Nothing happens to you initially. The other party is the exchange - nothing happens to exchange initially. Nothing happens to the contract - it's still valid.
Do I default on my obligations?
If the contract is has final settlement via physical delivery and you don't deliver, then yes you have defaulted. The exchange can then take legal proceedings against you.
Will the other party be compensated?
The other party of your initial futures contract trade will get their crops delivered as their contract is with the exchange, and the exchange will (almost certainly) not default. They will do this by buying the crops in the spot market and pass it on to the holder of the long contract.
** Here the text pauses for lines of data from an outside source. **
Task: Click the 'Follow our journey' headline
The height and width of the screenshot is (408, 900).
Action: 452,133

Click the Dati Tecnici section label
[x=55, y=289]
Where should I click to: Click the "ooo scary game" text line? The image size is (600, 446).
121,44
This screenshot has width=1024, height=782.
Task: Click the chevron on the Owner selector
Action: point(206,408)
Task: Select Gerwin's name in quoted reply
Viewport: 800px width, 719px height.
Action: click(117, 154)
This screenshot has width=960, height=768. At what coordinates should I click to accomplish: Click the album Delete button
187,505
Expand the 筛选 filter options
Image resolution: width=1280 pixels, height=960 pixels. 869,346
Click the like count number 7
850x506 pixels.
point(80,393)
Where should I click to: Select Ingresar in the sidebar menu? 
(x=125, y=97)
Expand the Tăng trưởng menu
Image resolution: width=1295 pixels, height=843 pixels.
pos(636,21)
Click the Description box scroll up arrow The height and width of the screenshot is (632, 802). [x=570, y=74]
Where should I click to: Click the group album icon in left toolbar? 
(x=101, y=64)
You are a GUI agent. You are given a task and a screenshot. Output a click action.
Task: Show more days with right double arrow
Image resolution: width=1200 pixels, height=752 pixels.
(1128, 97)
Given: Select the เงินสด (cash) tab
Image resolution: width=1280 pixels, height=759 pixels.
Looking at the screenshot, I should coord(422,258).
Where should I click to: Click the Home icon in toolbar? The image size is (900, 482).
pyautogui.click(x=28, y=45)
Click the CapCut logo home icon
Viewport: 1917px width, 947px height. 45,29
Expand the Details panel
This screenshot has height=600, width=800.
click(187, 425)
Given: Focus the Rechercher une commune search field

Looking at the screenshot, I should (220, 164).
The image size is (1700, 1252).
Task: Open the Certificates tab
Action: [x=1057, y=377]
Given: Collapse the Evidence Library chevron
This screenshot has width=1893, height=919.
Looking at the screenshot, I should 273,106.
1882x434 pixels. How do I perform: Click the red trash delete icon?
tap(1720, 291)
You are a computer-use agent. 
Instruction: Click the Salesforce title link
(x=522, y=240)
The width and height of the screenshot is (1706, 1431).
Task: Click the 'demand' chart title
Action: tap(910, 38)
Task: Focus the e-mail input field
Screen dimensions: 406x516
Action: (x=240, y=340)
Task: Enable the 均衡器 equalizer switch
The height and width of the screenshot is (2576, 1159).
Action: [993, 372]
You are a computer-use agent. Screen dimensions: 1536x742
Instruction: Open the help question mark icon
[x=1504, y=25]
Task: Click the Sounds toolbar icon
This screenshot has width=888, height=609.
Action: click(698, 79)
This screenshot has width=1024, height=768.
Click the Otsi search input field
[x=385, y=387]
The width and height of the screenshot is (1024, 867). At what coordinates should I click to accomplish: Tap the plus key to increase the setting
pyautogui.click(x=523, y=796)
If for some reason the exchange never gets compensation from you, the cost will be borne either by the exchange (it is a corporation like any other), or distributed amongst its members, depending on its member rules.
However, all this can be avoided if you simply buy the offsetting amount of the futures contract so as to make your open interest on the specified contract zero, before the final trade date. Then you don't have to deliver anything, but you might have lost (or made!) some money on your futures contract in the process. However, you still lost youur crops, so likely you will have lost money. Did you buy weather insurance? :-)
There is another way you can avoid default with the exchange. On the delivery date, you can buy the crops in the spot market and then deliver them.